Trump should refuse interview with Robert Mueller until he gets more info on FBI informant, says Rudy Giuliani

President Trump should learn more information about the mission of an FBI informant who reportedly spoke with members of his 2016 campaign before sitting down for a potential interview with special counsel Robert Mueller, said his lawyer Rudy Giuliani.

In an interview with the Wall Street Journal on Saturday, Giuliani talked about setting up a sit-down with Mueller and suggested that Trump could be “walking into a trap” depending on whether this individual has collected “incriminating information” about his associates.

Just this past week was the one-year anniversary of Mueller’s appointment as special counsel to oversee the federal probe into Russian interference in the 2016 election and whether the Trump campaign has any inappropriate contact with the Russians during that time.

The FBI informant is an American academic who teaches in the United Kingdom and met with up to three members of the Trump campaign to look into their ties to Russia, according to two reports published Friday evening, one by the New York Times and the other by the Washington Post.
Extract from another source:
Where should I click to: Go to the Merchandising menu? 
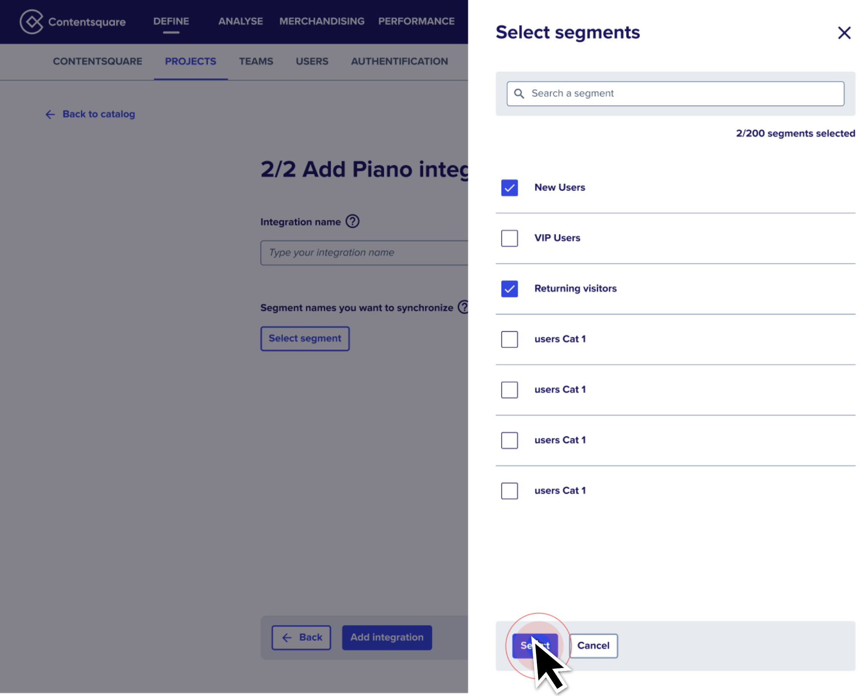pyautogui.click(x=322, y=22)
These include campaign advisers Carter Page, who was surveilled by the government via Foreign Intelligence Surveillance Act warrants, and George Papadopoulos, who pleaded guilty last year to lying to the FBI and agreed to cooperate with special counsel Robert Mueller’s Russia investigation.

The FBI reportedly launched its investigation into Russian interference in the 2016 election after it got word that Papadopoulos learned that the Russians obtained thousands of former Secretary of State Hillary Clinton’s emails months before WikiLeaks published them.
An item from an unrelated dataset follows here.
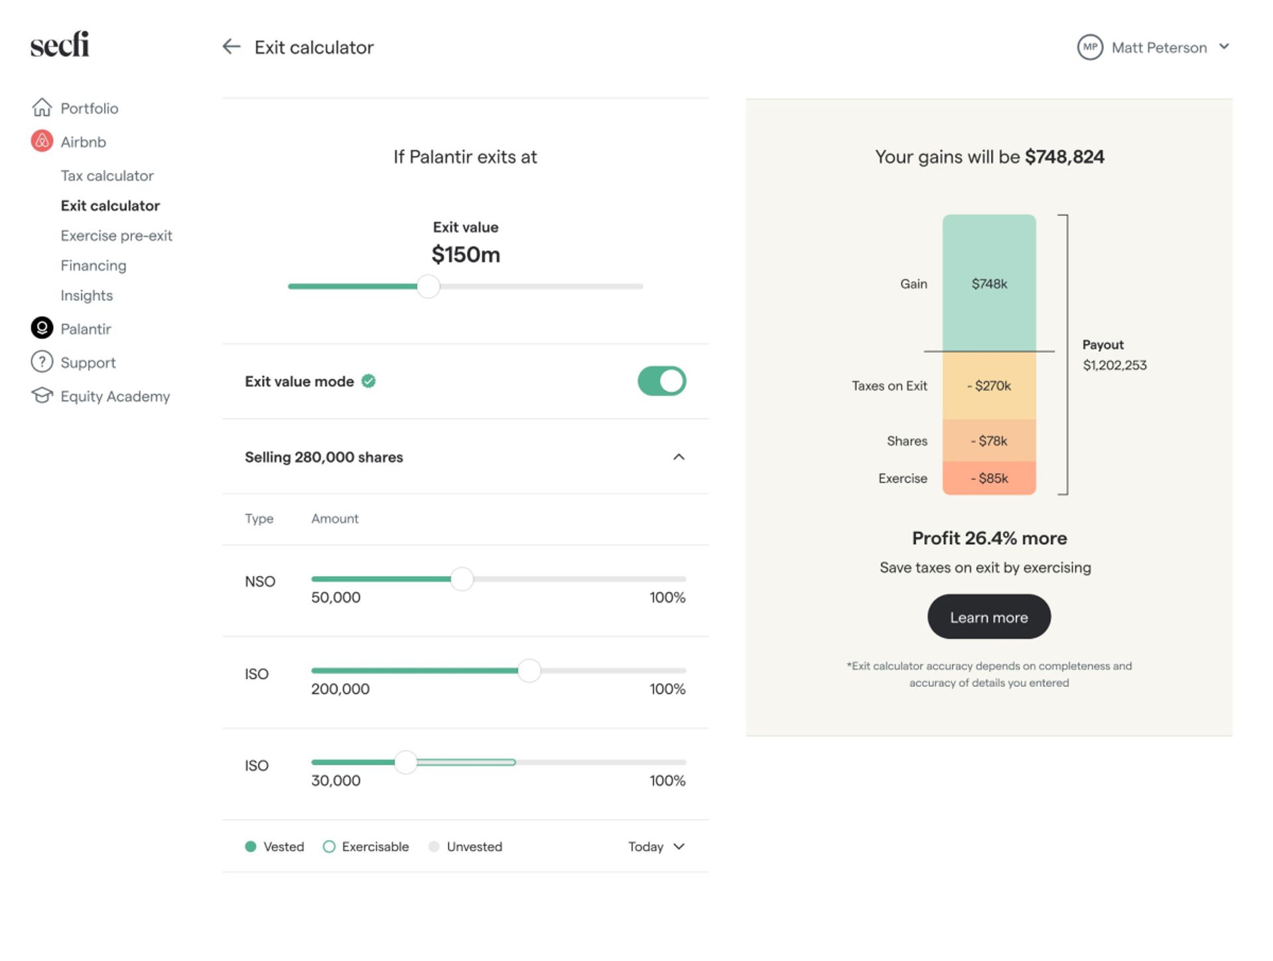
Task: Click the Support question mark icon
Action: 42,362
Both the Times and the Post said they identified the informant, but declined to identify the person heeding concerns of national security officials that the individual’s life and the lives of his or her sources would be placed in danger.

However, Trump, heeding the call of his allies in Congress and the conservative media, has expressed his furor about a possible effort to spy on Trump’s 2016 campaign, which could favor his Democratic challenger, Hillary Clinton, and on Saturday called on the Justice Department and FBI to submit to congressional pressure for documents about the Russia investigation that he has long called a “witch hunt.”

“If the FBI or DOJ was infiltrating a campaign for the benefit of another campaign, that is a really big deal. Only the release or review of documents that the House Intelligence Committee (also, Senate Judiciary) is asking for can give the conclusive answers,” Trump tweeted Saturday.